Müslüman halkın; ürettiği baharatı, kuru meyveleri, buğdayı, mısırı gayrimüslim tüccarlara satmaktan başka çaresi yoktu. Zavallı köylü; sırtına yüklediği çuvalları, dağları, tepeleri aşarak, günlerce süren yolculuktan sonra, üzerinde yüzlerce parçaya ayrılmış kıyafetiyle, Rum tüccarların iş yerine gelir; Onlarda en düşük fiyata ve terazide yaptıkları hilelerle ürünü bedavaya getirir, bir yıllık emekleri acımadan çalarlardı.
Yunan işgalinden bir kaç gün sonra, Rum halkının mihmandarlığında İzmir'de ve etrafında akla ve hayale gelmeyecek büyük bir soykırım uygulanmış, 500 yıldır sömürdükleri, köle olarak kullandıkları, tüm erkekleri yıllardır savaşta olan Müslüman halkın köyleri yakılmış, hamile kadınlar, çocuklar boğazlanmıştı.
Rum ve Ermeni halkının bu hainliğine, alçaklığına, zalimliğine, 500 yıldır içinde biriktirdikleri kinin sosyolojik ve psikolojik açıklamasını, uzmanlara bırakıp, kendi halimize dönelim.
Ama şu da bir gerçek ki; emperyalist zalimlere karşı başarılı olmak istiyorsak, kinimizin ve öfkemizin daima diri olması lazımdır.

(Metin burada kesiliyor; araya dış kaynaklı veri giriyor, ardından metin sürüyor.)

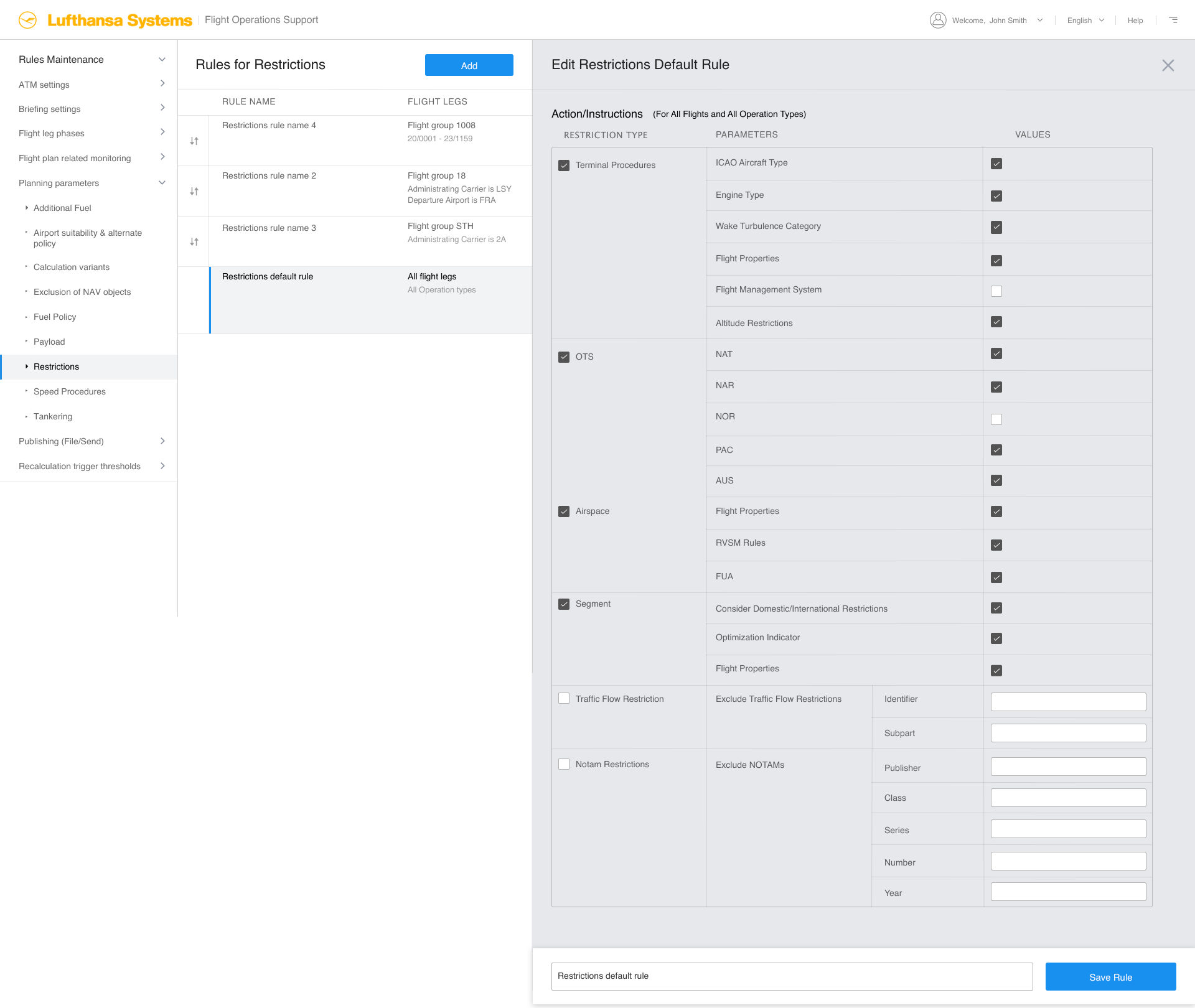Click reorder arrows for Restrictions rule name 3
The height and width of the screenshot is (1008, 1195).
pyautogui.click(x=194, y=242)
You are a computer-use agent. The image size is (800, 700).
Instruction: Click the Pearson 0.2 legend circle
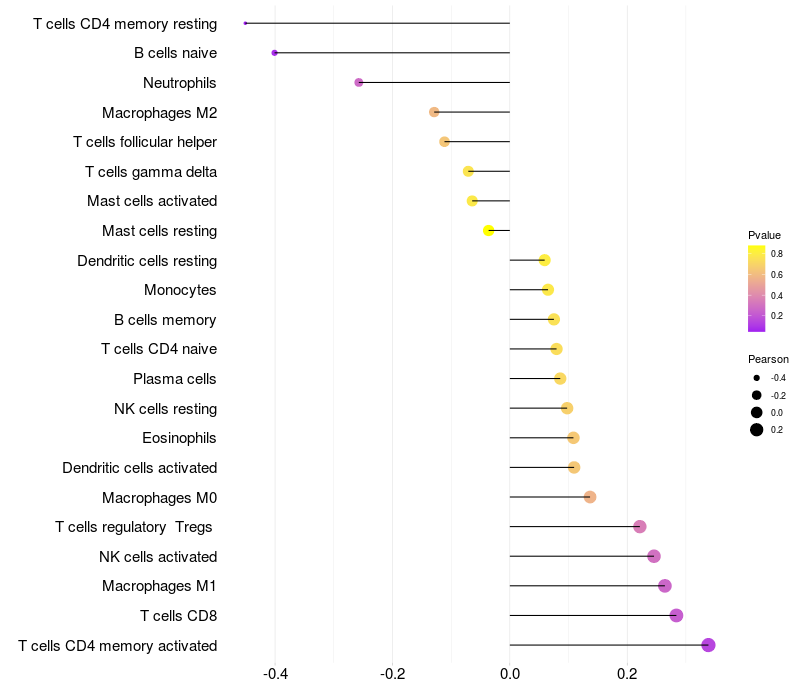[757, 430]
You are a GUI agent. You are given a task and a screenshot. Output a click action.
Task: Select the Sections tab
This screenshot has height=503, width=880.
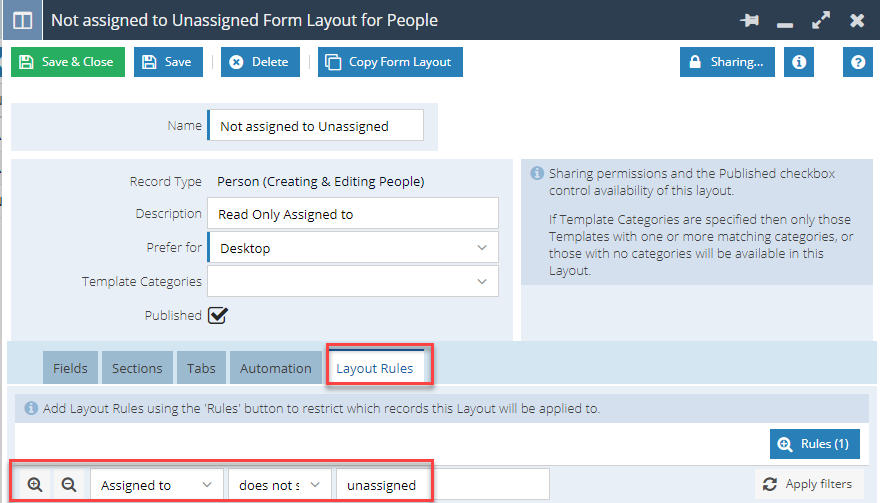tap(137, 368)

Emperyalist zalimler İslam dünyası üzerinde, asırlarca uyguladıkları şeytani planlarla, hepimizi 'aşağılık bir şekilde yaşamaya' razı etti.

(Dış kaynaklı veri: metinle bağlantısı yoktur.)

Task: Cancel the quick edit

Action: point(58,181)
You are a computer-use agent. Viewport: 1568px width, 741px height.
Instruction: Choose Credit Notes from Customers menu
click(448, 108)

7 Ekimde; 'aşağılık bir şekilde yaşamaya 'itiraz eden HAMAS'ın Küresel zalimlere karşı başlattığı, onurlu direniş yaklaşık 9 aydır devam ediyor.
İsrail'in uyguladığı bunca vahşet, katliam ve soykırım, asırlardır hastalıklı yaşayan, İslam ümmetini ne oranda tedavi etti?
Şehid Heniyye’den sonra, İslami direnişin başına seçilen, ömrünün 23 yılını israil zindanlarında, geri kalanını da direniş tünellerinde geçiren, Yahya Sinvar etrafında döndürülen, mezhepsel ve kısır tartışmalara bakarsak; 1 metrekare dahi güvenli yer kalmayan Gazze'nin bu halini görmeyip, tedaviye yanaşmayan içimizdeki hastalıklılara veyl olsun.
Berber Vasili'den alacağımız çok ama çok dersler var.
Selam ve dua ile.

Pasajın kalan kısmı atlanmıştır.